Il rientro del concetto di sovranità nella figura del poliziotto, dunque, non è affatto rassicurante. Come è dimostrato da un fatto che ancora oggi sorprende gli storici del Terzo Reich, ovvero che lo sterminio degli ebrei fu concepito dall’inizio alla fine esclusivamente come un’operazione di polizia. Si sa che non è mai stato trovato un solo documento che dimostri che il genocidio fu una decisione presa da un organo sovrano: l’unico documento che abbiamo, a questo proposito, è la trascrizione di un incontro avvenuto il 20 gennaio 1942 al Grosser Wannsee, incontro a cui parteciparono ufficiali di polizia di grado medio e basso. L’unico degno di nota è Adolph Eichmann, capo della divisione B-4 della quarta sezione della Gestapo. Lo sterminio degli ebrei fu così metodico ed efficiente solo perché concepito ed eseguito come un’operazione di polizia; viceversa, è proprio perché il genocidio era una “operazione di polizia” che oggi appare, agli occhi dell’umanità civilizzata, tanto più atroce e infamante.

La designazione del sovrano a poliziotto ha anche un altro corollario: obbliga a criminalizzare l’avversario. Nota Schmitt che, secondo il diritto pubblico europeo, il principio par in parem non habet iurisdictionem eliminava la possibilità che il sovrano di uno stato nemico fosse giudicato come i criminali. La dichiarazione di guerra non implicava la sospensione né di questo principio né delle convenzioni che garantivano che una guerra contro un nemico a cui veniva garantita pari dignità avesse luogo secondo regole precise (tra le quali la distinzione netta tra esercito e popolazione civile). Dalla fine della Prima Guerra Mondiale in poi assistiamo ad un processo per cui il nemico viene prima di tutto escluso dal consorzio umano e marchiato come criminale; solo a questo punto diventa possibile e lecito eliminare il nemico con una “operazione di polizia”. Una tale operazione non è costretta a rispettare alcuna norma giuridica, pertanto può non fare alcuna distinzione tra popolazione civile e militari, così come tra la gente comune e il loro criminale sovrano, riportando così la guerra alle condizioni più arcaiche.

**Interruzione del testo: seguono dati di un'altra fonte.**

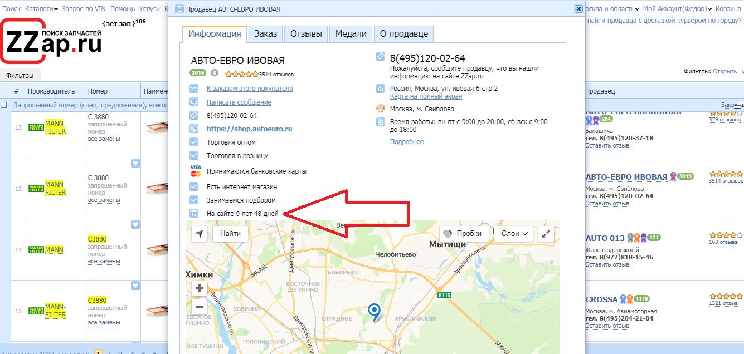
Task: Toggle the 'Торговля оптом' checkbox
Action: [x=194, y=142]
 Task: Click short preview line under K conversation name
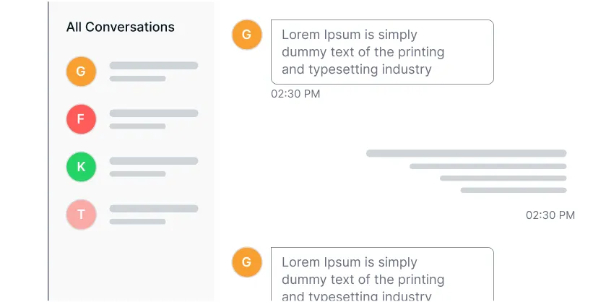(x=137, y=173)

Lo scivolamento della sovranità verso i lati più oscuri della polizia, però, ha almeno un aspetto positivo che vale la pena notare. I capi di stato, che corrono a criminalizzare il nemico con così tanto zelo, non hanno ancora capito che questa criminalizzazione può essere rivolta contro di loro. Non esiste oggi capo di stato, sulla terra, che non sia, in questo senso, praticamente un criminale. Chiunque oggi indossi la triste redingote della sovranità sa che da un giorno all’altro può essere trattato da criminale dai suoi stessi colleghi. E certo non saremmo noi a compiangerli. I sovrani che accettano la parte del poliziotto o del boia, in realtà non fanno che mostrare, alla fine, la loro originale prossimità con il criminale.